Mikey Williams, who is arguably the most well-known 15-year-old basketball player in America, tweeted this out on Tuesday.
The 6-foot 4-inch freshman point guard averaged 29.9 points, 6.7 rebounds, 4.9 assists and 1.6 steals per game as he led his San Ysidro (San Diego, California) High School team to a 25-9 record this season. He scored 77 points in a game in December.
Little does he know if he decided to attend an Historically Black College and University how much of an impact he would make across the entire sporting landscape.
Within hours, Williams received three offers (Norfolk State, Texas Southern and Tennessee State) and should have a mailbox full of others in the coming days and weeks.
Williams already has offers from Kansas, Memphis, Tennessee, Pittsburgh and UCLA already and is getting offers from other Power Five colleges on a weekly basis. So why would one of the most sought-after players in High School Basketball in recent years consider a Historically Black College and University?
The Reputation Of HBCU’s
When most people of think of colleges that are part of conferences such as Mid-Eastern Athletic Conference (MEAC), Southwestern Athletic Conference (SWAC) and Central Intercollegiate Athletic Conference (CIAA), one the of the major narratives is that the competition is not the same as other Power Five conferences.
An HBCU has never won a national championship in Division 1 College Basketball. Only four teams have advanced out of the first round of the NCAA Tournament since 1997 and none of them made the Sweet 16.

* Stated task 1:
Do these statements agree with the passage about Mikey Williams? For each, answer yes or no and quote the deciding words. (a) Williams scored 77 points in a game in December. (b) Within hours of his tweet, Williams received five offers from HBCUs. (c) An HBCU team has reached the Sweet 16 since 1997.
* Stated task 2:
Can you continue the passage about Mikey Williams and HBCUs, starting after its last sentence?

* Provided material:

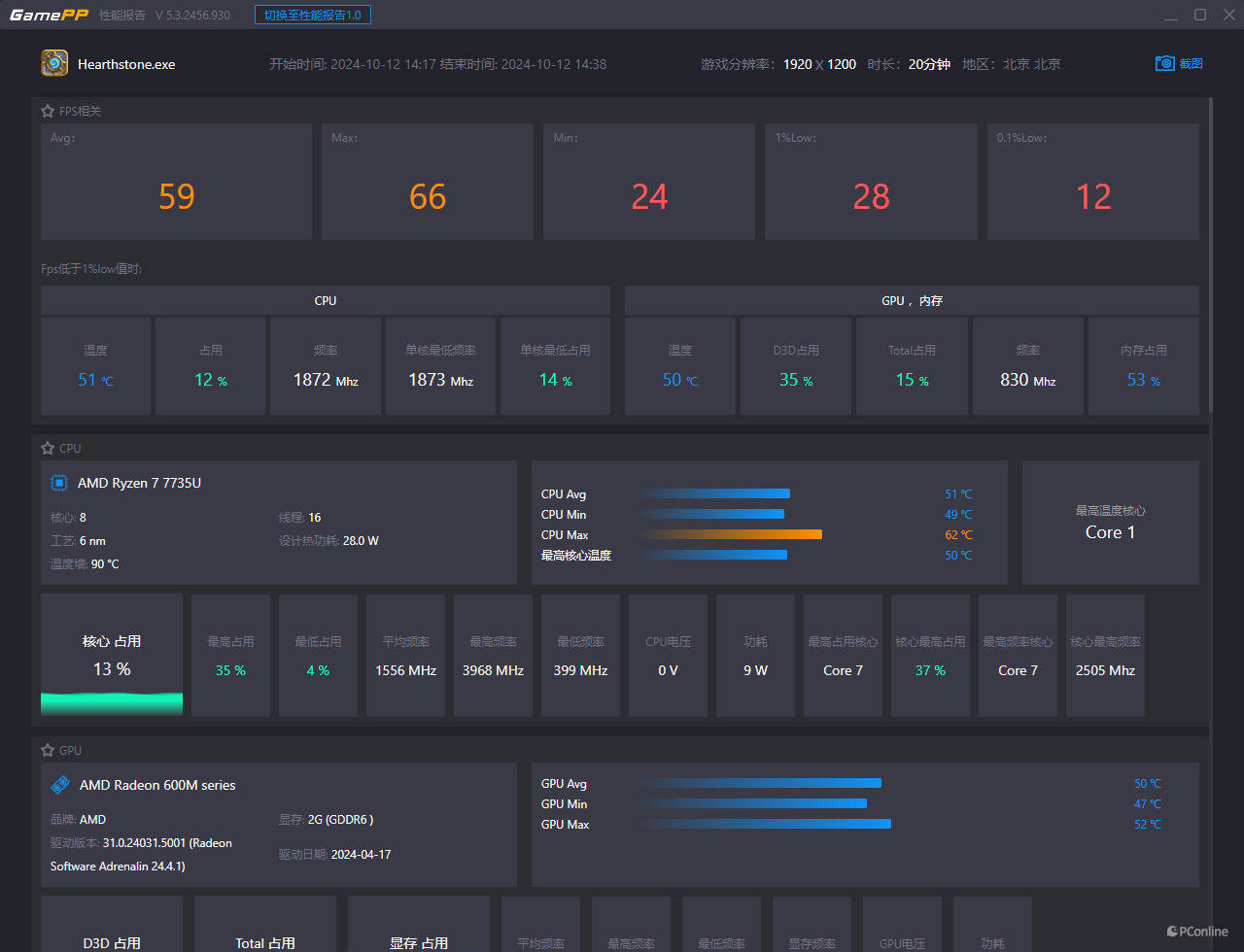Image resolution: width=1244 pixels, height=952 pixels.
Task: Click the vertical scrollbar on the right
Action: click(x=1210, y=253)

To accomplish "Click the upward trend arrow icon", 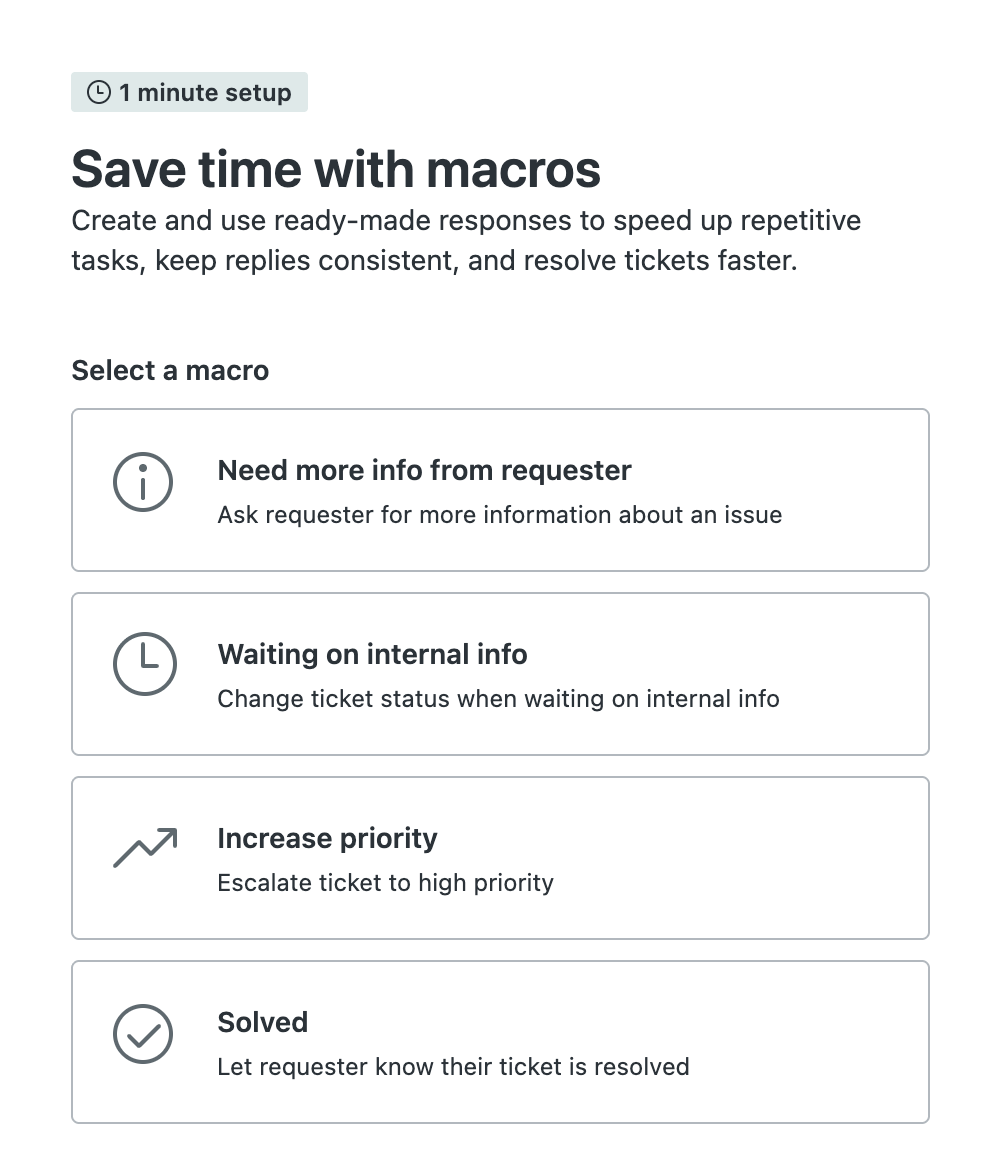I will [x=145, y=848].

* Final result 1:
(a) Yes: "He scored 77 points in a game in December."
(b) No: "Within hours, Williams received three offers (Norfolk State, Texas Southern and Tennessee State)"
(c) No: "none of them made the Sweet 16."

* Final result 2:
The conferences and their members are not on national television on a regular basis. The times they are on is during Championship week or playing in the first four play-in games on the opening Tuesday and Wednesday during the NCAA Tournaments.
Some of the facilities that the teams play in or at are not at the level of the Power Five conference schools or have the exposure of the same schools. When you go to places like North Carolina, Kentucky, or Louisville, you have a chance to play in arenas that hold 18 to 22 thousand people every home game. Or places like Duke, Kansas or Arizona, who have legendary arenas that have historical significance in college basketball.
Some of the on-campus arenas might hold about two thousand people when they are completely packed. You might have not had a chance to practice with NBA level talent every day in practice or play for a major name in the coaching ranks.
But there are so many advantages in some cases for high school stars to play one year of college basketball.
So Why Should Williams And Other Top Players Go To An HBCU?
HBCU’s have had three players selected in the NBA Draft since 2002 and have not had a player selected in the Lottery since Carlos Rogers went 11th overall in 1994. Winston Salem State’s Earl Monroe is the highest draft pick ever to come out of an HBCU when he was taken with the second overall pick in the 1967 NBA Draft.
So to have a chance to be the first player to be drafted number one overall would give these players a chance to make history. On top of having the chance to be the first to be able to accomplish that feat, the cultural impact on that would be even greater.
For anyone who has attended an Historically Black College and University (I attended Winston-Salem State), the experience is like none other. The embrace of the athletes by the community is second to none.
Being the big man on campus at North Carolina is one thing because of the history of the program but being that same player at HBCU would make you a legend. You go on any campus and no matter what sport it is, any athlete that made to the professional level are treated on a whole new level.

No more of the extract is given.